Despite the eloquence with which our participants described the role of stigma in their lives, this study has important limitations. First, our small non-probability sample consisted of only ten men, some of whom migrated to New York from other regions of the United States, where experiences of stigma may diverge from those experienced in New York City. Thus, we cannot assume generalisability of these findings. Future studies should determine whether the pervasive structural experiences of stigma we document are applicable to a broader sample. Second, as with all research based on self-reported data, it is possible that some of our interviews could have been influenced by social desirability bias. For instance, participants could have minimised the ways in which social support networks may help them to mitigate the consequences of stigma. Third, while our study focused specifically on men who identified as gay or bisexual, some Black men who have sex with men may not identify with these labels.
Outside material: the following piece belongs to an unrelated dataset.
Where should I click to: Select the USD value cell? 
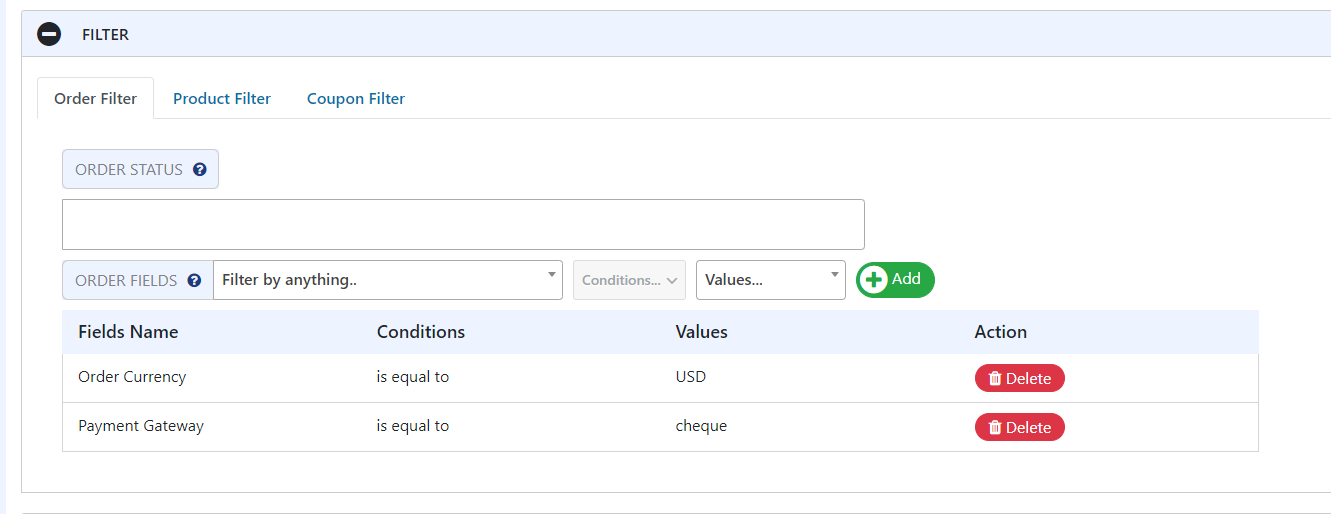tap(691, 377)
Further, we recruited participants from organisations known to serve gay and bisexual men. We therefore cannot determine whether or to what degree the experiences described here are reflective of those among a broader population of Black MSM. It is possible that our participants were more comfortable or aware of their non-normative sexual desires and behaviours than is reflective of the broader population of Black MSM, and therefore experienced different levels or types of stigma as a result. Future studies should aim to understand the nature, process, and health impacts of stigma and discrimination among the broader population of Black MSM, including men who do not identify as gay or bisexual.

Implications

Despite its limitations, this study has important implications. Men in this study narrated a clear sense of themselves as devalued not simply within Black or LGBT communities, but also in relationship to the state and its agents. Thus, consistent with human rights approaches to stigma, these narratives suggest that structural factors may facilitate the enactment of stigmatisation and discrimination at the individual level (Farmer 2005; Parker and Aggleton 2003). Efforts to reduce the pervasive effects of stigma may be strengthened by the development and support of policies that prohibit discrimination: for example, a federal law prohibiting employment discrimination based on sexual orientation in the United States. In support of this approach, recent research suggests that living in US states that protect LGBTs from discrimination may have protective effects for mental health (Hatzenbuehler, Keyes and Hasin 2009). Additionally, a structural approach emphasises that efforts to reduce the pervasive effects of stigma on health may also be strengthened by the promotion of social or structural changes based on the human right to dignified and humane treatment. Such interventions should consider health in the broadest sense, including the need for economic and social integration and dignity, not simply the provision of medical care or marginal financial support for the unemployed. Such individual services may insufficiently promote health and well-being if they are divorced from the structural determinants of stigmatisation and discrimination. Moreover, as others have noted, there is insufficient research on the intersection between structural issues and HIV prevention in Black MSM (Peterson and Jones 2009). Thus, future studies must aim to systematically examine the lived experiences of a broad range of Black MSM and the specific ways in which structural and interpersonal forms of stigma and discrimination intersect to shape disparities in HIV-related morbidity and mortality.

Figure 1
Example of code and coded Text
Table 1
Demographic characteristics, full sample of Black gay and bisexual men (n=10)

Footnotes

1All italics reflect participant emphasis.

2T-cells refer to CD4 cells, which are a type of White blood cell. Among people living with HIV the number of T-cells is often used as a measure of immune functioning.